[Saved data entries]

********************

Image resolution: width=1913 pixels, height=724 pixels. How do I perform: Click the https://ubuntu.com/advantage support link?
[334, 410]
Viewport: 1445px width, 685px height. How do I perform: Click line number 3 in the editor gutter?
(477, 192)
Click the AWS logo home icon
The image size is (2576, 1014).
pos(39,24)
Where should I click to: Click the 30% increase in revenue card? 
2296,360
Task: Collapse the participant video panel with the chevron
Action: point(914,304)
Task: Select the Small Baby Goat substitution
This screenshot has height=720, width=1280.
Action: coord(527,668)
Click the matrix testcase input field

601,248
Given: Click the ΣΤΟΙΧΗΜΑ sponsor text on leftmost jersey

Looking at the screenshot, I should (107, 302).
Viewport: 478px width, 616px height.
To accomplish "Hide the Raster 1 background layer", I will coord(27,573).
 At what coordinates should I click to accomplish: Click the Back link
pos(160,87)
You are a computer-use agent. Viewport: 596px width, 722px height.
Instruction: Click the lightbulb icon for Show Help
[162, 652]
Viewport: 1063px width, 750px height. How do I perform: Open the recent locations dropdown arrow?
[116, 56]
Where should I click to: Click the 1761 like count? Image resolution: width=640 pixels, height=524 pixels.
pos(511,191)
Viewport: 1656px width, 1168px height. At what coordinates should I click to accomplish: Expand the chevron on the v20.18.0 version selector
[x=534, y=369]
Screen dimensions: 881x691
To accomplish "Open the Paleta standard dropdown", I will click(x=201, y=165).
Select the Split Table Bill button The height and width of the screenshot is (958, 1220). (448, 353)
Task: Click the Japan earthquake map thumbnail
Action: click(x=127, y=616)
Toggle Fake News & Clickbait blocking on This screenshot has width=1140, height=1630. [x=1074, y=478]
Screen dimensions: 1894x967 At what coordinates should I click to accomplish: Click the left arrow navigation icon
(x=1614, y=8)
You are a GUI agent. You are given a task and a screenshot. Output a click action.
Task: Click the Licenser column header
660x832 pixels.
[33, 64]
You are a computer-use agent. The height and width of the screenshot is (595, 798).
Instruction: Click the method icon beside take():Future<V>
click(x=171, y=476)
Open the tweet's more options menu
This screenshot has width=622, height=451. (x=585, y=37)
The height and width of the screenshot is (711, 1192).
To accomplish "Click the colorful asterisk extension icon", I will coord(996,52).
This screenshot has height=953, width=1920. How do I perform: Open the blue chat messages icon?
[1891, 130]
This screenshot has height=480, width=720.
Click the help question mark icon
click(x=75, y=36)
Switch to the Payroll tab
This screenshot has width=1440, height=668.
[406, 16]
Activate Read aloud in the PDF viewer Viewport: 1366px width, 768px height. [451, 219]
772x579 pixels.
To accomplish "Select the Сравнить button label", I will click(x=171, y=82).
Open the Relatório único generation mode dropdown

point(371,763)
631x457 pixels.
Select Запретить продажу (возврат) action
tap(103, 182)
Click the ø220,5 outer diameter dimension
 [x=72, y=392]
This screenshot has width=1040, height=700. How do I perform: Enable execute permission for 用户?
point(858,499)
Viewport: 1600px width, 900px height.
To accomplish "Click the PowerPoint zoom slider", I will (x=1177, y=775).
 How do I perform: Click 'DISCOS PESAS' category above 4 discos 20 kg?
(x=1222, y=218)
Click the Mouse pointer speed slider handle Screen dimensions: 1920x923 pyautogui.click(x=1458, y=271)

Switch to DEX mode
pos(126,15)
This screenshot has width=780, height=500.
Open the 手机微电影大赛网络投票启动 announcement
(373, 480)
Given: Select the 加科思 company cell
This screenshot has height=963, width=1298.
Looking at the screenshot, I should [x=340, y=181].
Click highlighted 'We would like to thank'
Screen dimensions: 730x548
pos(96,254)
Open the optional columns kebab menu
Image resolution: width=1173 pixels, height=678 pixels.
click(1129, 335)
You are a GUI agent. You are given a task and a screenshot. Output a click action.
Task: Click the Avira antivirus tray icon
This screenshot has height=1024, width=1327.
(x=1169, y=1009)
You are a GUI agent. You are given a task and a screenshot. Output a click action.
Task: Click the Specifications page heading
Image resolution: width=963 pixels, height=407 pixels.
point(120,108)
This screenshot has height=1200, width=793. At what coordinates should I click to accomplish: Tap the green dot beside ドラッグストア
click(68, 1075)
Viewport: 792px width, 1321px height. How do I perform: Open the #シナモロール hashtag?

********************

▸ Work to be completed
List the lines of the records where "slider" occurs.

▸ Worked solution
To accomplish "Click the PowerPoint zoom slider", I will (x=1177, y=775).
Click the Mouse pointer speed slider handle Screen dimensions: 1920x923 pyautogui.click(x=1458, y=271)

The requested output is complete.